A Justiça determinou a suspensão do pagamento de gratificações concedidas a servidores da Prefeitura de Aparecida do Rio Negro.
A decisão foi tomada após uma Ação Civil Pública (ACP) apresentada pelo Ministério Público do Tocantins (MPTO) e também impede o município de conceder novos benefícios sem uma lei específica que estabeleça critérios para os pagamentos.
A Prefeitura terá 30 dias úteis, a partir da intimação, para comprovar que suspendeu os pagamentos.
A decisão também determina que os valores das gratificações suspensas sejam depositados mensalmente em juízo até que o processo tenha uma decisão definitiva.

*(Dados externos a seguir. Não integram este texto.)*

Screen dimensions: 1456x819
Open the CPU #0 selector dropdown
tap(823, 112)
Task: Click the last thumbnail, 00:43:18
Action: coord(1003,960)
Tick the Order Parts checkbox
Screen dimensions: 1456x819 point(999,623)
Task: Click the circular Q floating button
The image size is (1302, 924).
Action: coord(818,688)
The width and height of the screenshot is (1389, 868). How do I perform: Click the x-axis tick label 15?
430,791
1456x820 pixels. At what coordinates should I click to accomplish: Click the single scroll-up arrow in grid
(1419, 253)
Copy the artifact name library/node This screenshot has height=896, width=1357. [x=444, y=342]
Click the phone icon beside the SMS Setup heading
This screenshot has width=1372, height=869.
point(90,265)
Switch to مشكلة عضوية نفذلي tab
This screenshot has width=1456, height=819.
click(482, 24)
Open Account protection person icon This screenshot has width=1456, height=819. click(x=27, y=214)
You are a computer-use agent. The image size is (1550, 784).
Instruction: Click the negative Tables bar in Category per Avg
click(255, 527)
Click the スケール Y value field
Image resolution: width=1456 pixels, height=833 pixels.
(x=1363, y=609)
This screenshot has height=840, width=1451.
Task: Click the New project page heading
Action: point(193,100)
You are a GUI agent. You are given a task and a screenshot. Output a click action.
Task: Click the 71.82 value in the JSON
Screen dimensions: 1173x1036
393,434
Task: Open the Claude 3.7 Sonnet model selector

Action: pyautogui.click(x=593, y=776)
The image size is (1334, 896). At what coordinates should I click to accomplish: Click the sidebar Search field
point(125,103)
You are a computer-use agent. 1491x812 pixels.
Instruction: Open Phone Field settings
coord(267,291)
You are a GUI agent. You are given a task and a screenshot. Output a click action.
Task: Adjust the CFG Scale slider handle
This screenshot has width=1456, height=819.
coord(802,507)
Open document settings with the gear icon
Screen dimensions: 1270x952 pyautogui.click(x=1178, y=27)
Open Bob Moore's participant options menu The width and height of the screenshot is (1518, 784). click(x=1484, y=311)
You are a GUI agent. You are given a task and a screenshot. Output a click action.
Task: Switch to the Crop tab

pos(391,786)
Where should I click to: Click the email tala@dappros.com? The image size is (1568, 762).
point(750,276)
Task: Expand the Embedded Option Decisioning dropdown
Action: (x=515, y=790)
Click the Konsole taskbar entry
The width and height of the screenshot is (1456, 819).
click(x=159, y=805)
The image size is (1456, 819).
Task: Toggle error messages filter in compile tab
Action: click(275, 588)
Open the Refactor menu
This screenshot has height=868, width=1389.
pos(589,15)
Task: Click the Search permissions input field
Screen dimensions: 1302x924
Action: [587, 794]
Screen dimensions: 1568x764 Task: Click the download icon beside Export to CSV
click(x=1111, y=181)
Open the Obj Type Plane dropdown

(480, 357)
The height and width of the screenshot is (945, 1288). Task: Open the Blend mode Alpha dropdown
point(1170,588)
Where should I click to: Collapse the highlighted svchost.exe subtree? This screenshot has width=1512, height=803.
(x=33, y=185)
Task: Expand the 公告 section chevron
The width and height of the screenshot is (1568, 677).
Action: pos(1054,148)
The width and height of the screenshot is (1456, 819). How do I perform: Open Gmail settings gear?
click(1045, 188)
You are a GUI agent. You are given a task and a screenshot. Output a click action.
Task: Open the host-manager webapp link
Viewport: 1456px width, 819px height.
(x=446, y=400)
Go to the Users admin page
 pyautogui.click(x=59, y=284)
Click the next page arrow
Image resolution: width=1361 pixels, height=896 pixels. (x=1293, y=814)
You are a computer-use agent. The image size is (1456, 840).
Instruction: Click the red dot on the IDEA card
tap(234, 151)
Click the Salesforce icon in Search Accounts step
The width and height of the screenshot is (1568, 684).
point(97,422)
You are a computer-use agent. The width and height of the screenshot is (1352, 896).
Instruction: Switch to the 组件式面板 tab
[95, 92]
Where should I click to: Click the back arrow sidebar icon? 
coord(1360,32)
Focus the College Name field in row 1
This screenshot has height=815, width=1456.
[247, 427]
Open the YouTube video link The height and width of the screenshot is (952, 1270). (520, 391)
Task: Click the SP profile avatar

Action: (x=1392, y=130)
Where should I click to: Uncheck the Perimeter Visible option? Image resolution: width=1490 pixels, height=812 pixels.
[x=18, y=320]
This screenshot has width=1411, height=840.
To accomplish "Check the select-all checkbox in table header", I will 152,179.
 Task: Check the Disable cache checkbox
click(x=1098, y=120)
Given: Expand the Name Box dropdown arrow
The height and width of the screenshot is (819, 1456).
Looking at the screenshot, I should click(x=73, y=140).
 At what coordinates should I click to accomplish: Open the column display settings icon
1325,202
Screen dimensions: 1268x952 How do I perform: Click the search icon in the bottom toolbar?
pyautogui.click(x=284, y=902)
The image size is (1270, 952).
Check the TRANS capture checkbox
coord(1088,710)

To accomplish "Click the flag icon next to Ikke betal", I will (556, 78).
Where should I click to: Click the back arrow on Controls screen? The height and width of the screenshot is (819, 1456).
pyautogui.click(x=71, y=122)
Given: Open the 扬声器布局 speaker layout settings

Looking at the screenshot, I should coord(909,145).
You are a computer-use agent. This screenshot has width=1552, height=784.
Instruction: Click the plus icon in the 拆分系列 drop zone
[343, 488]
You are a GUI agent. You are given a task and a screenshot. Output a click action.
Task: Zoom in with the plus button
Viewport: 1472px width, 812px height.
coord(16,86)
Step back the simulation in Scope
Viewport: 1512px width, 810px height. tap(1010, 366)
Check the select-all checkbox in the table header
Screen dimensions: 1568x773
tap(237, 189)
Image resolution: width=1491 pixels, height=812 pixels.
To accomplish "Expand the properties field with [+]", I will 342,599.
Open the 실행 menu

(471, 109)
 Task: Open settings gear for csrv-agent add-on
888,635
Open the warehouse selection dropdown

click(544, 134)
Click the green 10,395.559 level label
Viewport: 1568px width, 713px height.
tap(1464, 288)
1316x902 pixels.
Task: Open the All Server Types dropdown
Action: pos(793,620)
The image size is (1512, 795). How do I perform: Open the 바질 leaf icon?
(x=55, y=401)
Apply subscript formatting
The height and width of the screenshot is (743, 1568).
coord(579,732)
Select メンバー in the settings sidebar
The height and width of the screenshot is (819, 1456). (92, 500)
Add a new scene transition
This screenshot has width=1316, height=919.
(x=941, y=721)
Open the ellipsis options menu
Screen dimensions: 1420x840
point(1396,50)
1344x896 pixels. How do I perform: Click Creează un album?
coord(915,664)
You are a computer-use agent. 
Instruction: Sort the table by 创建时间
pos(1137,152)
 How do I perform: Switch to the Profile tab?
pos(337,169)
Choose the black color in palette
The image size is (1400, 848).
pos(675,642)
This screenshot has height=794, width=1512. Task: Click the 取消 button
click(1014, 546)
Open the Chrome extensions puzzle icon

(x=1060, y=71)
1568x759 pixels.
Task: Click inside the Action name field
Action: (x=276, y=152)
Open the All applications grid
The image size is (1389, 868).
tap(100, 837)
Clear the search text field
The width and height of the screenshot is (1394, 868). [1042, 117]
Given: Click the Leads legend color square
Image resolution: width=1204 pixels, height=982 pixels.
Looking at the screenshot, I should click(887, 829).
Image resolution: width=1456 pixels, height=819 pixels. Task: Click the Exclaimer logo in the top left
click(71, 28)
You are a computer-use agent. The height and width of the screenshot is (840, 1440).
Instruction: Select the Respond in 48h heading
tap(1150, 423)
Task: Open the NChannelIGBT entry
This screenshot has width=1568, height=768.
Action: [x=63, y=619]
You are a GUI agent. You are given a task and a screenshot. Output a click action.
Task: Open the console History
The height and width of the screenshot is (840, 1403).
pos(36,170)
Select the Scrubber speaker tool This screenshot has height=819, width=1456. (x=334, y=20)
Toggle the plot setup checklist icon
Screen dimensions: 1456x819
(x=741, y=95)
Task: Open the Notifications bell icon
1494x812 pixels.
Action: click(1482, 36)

Gratificações chegavam a 50%
A investigação começou depois que uma denúncia anônima foi encaminhada à Ouvidoria do Ministério Público.
Segundo o promotor de Justiça João Edson de Sousa, leis municipais permitiram que o chefe do Executivo concedesse gratificações de até 50% do subsídio dos servidores por meio de ato próprio.
A partir dessa autorização, portarias da Prefeitura passaram a estabelecer gratificações para servidores de diferentes cargos.
Para o Ministério Público, o problema está justamente na forma como esses pagamentos foram criados e definidos.
O promotor argumenta que a Constituição Federal determina que a remuneração dos servidores públicos seja fixada ou alterada por lei específica, sem que a definição de beneficiários, valores e percentuais seja transferida ao chefe do Executivo por meio de portarias.
MP aponta falta de critérios
Na ação, o MPTO também questiona a ausência de critérios gerais e objetivos para a concessão das gratificações.
Segundo o órgão, a forma como os benefícios foram concedidos pode ter violado os princípios da legalidade, impessoalidade e moralidade administrativa.
A decisão é provisória e foi concedida em caráter de urgência. O processo ainda terá continuidade na Justiça.